(Items from a data source)
· · · · · · ·

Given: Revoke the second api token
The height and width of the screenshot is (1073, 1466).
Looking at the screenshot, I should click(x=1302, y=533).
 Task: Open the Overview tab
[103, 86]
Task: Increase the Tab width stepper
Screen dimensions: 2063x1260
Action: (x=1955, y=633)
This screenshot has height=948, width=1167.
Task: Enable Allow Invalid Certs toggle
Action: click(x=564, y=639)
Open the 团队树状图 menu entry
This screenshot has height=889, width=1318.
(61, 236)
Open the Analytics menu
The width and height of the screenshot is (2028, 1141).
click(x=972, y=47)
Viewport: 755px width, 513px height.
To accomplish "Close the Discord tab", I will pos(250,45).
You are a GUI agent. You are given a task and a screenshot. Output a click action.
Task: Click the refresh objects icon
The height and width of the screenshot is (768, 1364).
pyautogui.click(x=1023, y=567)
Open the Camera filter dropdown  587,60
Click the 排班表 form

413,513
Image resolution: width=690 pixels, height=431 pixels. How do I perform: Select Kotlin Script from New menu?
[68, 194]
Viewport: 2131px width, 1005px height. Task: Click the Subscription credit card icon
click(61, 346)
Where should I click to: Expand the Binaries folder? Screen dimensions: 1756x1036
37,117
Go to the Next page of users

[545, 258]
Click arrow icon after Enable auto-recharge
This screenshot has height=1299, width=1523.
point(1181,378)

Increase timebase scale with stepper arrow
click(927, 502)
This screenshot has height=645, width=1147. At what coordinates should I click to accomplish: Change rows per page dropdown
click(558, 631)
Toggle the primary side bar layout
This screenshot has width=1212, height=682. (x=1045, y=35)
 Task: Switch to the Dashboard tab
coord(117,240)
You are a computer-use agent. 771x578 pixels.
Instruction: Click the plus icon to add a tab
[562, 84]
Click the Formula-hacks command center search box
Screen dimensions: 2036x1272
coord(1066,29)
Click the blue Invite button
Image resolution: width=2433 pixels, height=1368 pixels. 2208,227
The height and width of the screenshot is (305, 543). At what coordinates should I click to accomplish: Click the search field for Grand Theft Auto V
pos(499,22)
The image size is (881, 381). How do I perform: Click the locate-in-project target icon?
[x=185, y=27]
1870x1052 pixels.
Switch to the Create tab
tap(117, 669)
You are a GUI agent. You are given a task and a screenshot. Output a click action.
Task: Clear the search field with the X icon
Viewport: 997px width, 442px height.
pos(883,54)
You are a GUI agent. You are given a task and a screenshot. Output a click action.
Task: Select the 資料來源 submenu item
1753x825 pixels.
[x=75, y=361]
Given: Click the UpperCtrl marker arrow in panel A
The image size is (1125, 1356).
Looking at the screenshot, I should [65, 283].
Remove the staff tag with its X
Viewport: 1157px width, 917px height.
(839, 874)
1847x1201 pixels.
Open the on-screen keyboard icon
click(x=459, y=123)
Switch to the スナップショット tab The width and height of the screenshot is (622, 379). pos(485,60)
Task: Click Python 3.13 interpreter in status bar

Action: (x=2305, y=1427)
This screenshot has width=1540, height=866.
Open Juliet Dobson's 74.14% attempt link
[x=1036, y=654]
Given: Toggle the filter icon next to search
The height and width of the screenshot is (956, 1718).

· · · · · · ·

- EXERCISE OBJECTIVE -
Copy from the line with "This screenshot has width=1540, height=866." to the final line of the records, inclusive, and add nothing else.

- REPLY -
This screenshot has width=1540, height=866.
Open Juliet Dobson's 74.14% attempt link
[x=1036, y=654]
Given: Toggle the filter icon next to search
The height and width of the screenshot is (956, 1718).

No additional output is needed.